Your task ::
In the listing below, the answer starts at the line that has "Click the Cuda API cube icon" and stops after the line that has "Viewport: 254px width, 143px height."; please repeat that part exactly and nothing more.

Source information ::
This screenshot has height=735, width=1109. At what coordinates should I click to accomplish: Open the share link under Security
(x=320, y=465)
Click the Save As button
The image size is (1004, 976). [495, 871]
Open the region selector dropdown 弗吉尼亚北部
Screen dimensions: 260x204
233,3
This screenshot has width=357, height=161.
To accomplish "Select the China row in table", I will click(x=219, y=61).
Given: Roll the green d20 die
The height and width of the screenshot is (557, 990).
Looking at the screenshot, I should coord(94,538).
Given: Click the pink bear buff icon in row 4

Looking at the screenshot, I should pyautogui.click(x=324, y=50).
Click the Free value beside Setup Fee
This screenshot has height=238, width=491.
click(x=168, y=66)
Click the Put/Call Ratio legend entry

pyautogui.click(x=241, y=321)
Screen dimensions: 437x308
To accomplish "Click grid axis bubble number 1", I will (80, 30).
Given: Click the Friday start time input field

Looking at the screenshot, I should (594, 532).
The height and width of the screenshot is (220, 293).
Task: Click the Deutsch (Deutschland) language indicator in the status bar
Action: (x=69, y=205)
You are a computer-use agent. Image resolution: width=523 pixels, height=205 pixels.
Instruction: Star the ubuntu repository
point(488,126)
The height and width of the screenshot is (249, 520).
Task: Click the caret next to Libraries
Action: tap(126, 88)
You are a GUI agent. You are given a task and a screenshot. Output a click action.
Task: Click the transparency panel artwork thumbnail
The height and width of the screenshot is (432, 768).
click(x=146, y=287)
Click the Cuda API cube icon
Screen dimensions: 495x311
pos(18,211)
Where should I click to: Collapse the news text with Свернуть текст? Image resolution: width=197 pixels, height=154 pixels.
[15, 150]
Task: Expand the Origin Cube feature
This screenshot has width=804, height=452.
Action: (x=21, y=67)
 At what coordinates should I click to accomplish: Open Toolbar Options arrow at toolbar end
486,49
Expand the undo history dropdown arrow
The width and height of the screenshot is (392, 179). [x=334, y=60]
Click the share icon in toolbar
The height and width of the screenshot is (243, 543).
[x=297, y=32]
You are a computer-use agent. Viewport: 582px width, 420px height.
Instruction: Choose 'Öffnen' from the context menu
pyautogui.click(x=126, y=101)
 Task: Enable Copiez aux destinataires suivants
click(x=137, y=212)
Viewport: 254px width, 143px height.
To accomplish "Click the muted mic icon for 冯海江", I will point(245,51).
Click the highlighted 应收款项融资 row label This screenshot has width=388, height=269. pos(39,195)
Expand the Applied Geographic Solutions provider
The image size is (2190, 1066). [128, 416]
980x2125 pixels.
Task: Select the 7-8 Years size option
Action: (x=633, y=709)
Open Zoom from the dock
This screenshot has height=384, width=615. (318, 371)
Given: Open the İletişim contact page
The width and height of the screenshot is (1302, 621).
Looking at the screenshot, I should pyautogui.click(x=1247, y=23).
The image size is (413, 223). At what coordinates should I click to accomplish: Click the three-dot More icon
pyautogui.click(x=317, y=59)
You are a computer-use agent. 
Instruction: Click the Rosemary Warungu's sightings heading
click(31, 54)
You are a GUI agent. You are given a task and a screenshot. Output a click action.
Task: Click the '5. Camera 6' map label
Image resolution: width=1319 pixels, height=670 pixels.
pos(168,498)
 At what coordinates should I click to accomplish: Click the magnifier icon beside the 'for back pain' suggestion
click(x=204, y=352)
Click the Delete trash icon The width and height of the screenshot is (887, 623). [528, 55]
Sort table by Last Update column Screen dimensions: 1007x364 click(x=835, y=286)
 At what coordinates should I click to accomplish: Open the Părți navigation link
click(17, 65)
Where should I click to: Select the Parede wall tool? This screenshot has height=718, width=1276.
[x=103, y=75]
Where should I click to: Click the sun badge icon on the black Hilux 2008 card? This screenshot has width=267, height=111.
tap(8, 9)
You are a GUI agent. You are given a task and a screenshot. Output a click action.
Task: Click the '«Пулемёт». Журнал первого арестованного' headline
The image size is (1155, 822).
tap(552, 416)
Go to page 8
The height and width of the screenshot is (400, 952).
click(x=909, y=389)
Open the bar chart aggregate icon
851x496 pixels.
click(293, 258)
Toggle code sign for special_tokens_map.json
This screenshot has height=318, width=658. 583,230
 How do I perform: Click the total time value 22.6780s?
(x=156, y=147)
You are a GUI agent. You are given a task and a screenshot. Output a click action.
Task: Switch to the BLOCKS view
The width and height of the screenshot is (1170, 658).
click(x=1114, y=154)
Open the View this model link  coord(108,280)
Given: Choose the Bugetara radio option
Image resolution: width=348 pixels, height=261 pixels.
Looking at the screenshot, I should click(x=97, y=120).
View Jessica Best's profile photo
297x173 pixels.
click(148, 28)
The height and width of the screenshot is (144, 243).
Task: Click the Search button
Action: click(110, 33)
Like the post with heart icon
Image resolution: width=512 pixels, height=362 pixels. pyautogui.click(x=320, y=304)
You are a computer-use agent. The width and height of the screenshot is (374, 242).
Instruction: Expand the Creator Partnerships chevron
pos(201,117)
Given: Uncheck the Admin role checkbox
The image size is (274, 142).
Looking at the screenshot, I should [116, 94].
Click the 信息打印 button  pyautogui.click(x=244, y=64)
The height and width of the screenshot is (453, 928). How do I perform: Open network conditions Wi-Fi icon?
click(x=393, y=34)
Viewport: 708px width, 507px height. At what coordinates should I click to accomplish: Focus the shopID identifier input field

Solution to this exercise ::
Click the Cuda API cube icon
Screen dimensions: 495x311
pos(18,211)
Where should I click to: Collapse the news text with Свернуть текст? Image resolution: width=197 pixels, height=154 pixels.
[15, 150]
Task: Expand the Origin Cube feature
This screenshot has width=804, height=452.
Action: (x=21, y=67)
 At what coordinates should I click to accomplish: Open Toolbar Options arrow at toolbar end
486,49
Expand the undo history dropdown arrow
The width and height of the screenshot is (392, 179). [x=334, y=60]
Click the share icon in toolbar
The height and width of the screenshot is (243, 543).
[x=297, y=32]
You are a computer-use agent. Viewport: 582px width, 420px height.
Instruction: Choose 'Öffnen' from the context menu
pyautogui.click(x=126, y=101)
 Task: Enable Copiez aux destinataires suivants
click(x=137, y=212)
Viewport: 254px width, 143px height.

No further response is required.